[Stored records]
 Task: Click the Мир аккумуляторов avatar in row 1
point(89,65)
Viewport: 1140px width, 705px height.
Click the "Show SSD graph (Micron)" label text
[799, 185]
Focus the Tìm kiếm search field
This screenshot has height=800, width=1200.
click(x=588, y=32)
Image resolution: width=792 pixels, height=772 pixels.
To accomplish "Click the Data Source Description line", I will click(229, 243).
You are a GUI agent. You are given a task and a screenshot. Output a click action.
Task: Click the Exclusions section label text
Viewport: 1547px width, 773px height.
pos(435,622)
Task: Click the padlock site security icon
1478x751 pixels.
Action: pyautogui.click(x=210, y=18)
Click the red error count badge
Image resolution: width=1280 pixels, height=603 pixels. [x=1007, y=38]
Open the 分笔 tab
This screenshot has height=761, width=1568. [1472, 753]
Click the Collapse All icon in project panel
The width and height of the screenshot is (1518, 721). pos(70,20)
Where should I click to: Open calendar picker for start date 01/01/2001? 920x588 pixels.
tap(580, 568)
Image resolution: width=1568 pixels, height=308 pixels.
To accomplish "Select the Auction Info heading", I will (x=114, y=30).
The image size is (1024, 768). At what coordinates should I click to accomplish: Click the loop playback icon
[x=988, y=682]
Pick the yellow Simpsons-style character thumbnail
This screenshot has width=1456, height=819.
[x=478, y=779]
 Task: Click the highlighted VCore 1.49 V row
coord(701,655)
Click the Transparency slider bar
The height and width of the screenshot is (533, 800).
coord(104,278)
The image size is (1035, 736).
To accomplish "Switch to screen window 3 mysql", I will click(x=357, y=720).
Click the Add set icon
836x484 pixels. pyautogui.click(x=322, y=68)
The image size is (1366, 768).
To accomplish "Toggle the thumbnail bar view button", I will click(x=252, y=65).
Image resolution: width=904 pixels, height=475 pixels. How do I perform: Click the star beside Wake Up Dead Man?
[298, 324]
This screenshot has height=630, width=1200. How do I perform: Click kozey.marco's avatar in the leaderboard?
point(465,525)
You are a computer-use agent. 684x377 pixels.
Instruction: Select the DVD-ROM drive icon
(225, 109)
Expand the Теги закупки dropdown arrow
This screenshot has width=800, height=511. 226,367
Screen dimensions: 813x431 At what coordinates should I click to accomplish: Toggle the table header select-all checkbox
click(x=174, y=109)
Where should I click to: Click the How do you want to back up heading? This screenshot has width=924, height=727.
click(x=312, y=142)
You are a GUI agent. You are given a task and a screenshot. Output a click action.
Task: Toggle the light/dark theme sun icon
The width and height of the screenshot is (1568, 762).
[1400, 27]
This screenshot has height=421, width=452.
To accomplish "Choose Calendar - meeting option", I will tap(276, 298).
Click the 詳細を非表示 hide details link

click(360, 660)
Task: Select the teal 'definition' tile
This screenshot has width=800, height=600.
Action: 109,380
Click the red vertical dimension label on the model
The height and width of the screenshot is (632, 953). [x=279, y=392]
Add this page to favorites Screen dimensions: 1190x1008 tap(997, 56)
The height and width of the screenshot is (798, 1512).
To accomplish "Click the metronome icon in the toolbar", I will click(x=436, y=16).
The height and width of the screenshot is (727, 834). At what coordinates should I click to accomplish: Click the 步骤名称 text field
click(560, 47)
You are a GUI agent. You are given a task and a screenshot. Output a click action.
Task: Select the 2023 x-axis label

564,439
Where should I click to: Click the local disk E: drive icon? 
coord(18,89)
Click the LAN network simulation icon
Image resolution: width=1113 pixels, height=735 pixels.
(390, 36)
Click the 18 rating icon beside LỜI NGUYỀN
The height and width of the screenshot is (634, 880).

ACTIVITY: Set down the data once more, word for word.

ANSWER SECTION:
 Task: Click the Мир аккумуляторов avatar in row 1
point(89,65)
Viewport: 1140px width, 705px height.
Click the "Show SSD graph (Micron)" label text
[799, 185]
Focus the Tìm kiếm search field
This screenshot has height=800, width=1200.
click(x=588, y=32)
Image resolution: width=792 pixels, height=772 pixels.
To accomplish "Click the Data Source Description line", I will click(229, 243).
You are a GUI agent. You are given a task and a screenshot. Output a click action.
Task: Click the Exclusions section label text
Viewport: 1547px width, 773px height.
pos(435,622)
Task: Click the padlock site security icon
1478x751 pixels.
Action: pyautogui.click(x=210, y=18)
Click the red error count badge
Image resolution: width=1280 pixels, height=603 pixels. [x=1007, y=38]
Open the 分笔 tab
This screenshot has height=761, width=1568. [1472, 753]
Click the Collapse All icon in project panel
The width and height of the screenshot is (1518, 721). pos(70,20)
Where should I click to: Open calendar picker for start date 01/01/2001? 920x588 pixels.
tap(580, 568)
Image resolution: width=1568 pixels, height=308 pixels.
To accomplish "Select the Auction Info heading", I will (x=114, y=30).
The image size is (1024, 768). At what coordinates should I click to accomplish: Click the loop playback icon
[x=988, y=682]
Pick the yellow Simpsons-style character thumbnail
This screenshot has width=1456, height=819.
[x=478, y=779]
 Task: Click the highlighted VCore 1.49 V row
coord(701,655)
Click the Transparency slider bar
The height and width of the screenshot is (533, 800).
coord(104,278)
The image size is (1035, 736).
To accomplish "Switch to screen window 3 mysql", I will click(x=357, y=720).
Click the Add set icon
836x484 pixels. pyautogui.click(x=322, y=68)
The image size is (1366, 768).
To accomplish "Toggle the thumbnail bar view button", I will click(x=252, y=65).
Image resolution: width=904 pixels, height=475 pixels. How do I perform: Click the star beside Wake Up Dead Man?
[298, 324]
This screenshot has height=630, width=1200. How do I perform: Click kozey.marco's avatar in the leaderboard?
point(465,525)
You are a computer-use agent. 684x377 pixels.
Instruction: Select the DVD-ROM drive icon
(225, 109)
Expand the Теги закупки dropdown arrow
This screenshot has width=800, height=511. 226,367
Screen dimensions: 813x431 At what coordinates should I click to accomplish: Toggle the table header select-all checkbox
click(x=174, y=109)
Where should I click to: Click the How do you want to back up heading? This screenshot has width=924, height=727.
click(x=312, y=142)
You are a GUI agent. You are given a task and a screenshot. Output a click action.
Task: Toggle the light/dark theme sun icon
The width and height of the screenshot is (1568, 762).
[1400, 27]
This screenshot has height=421, width=452.
To accomplish "Choose Calendar - meeting option", I will tap(276, 298).
Click the 詳細を非表示 hide details link

click(360, 660)
Task: Select the teal 'definition' tile
This screenshot has width=800, height=600.
Action: 109,380
Click the red vertical dimension label on the model
The height and width of the screenshot is (632, 953). [x=279, y=392]
Add this page to favorites Screen dimensions: 1190x1008 tap(997, 56)
The height and width of the screenshot is (798, 1512).
To accomplish "Click the metronome icon in the toolbar", I will click(x=436, y=16).
The height and width of the screenshot is (727, 834). At what coordinates should I click to accomplish: Click the 步骤名称 text field
click(560, 47)
You are a GUI agent. You are given a task and a screenshot. Output a click action.
Task: Select the 2023 x-axis label

564,439
Where should I click to: Click the local disk E: drive icon? 
coord(18,89)
Click the LAN network simulation icon
Image resolution: width=1113 pixels, height=735 pixels.
(390, 36)
Click the 18 rating icon beside LỜI NGUYỀN
The height and width of the screenshot is (634, 880).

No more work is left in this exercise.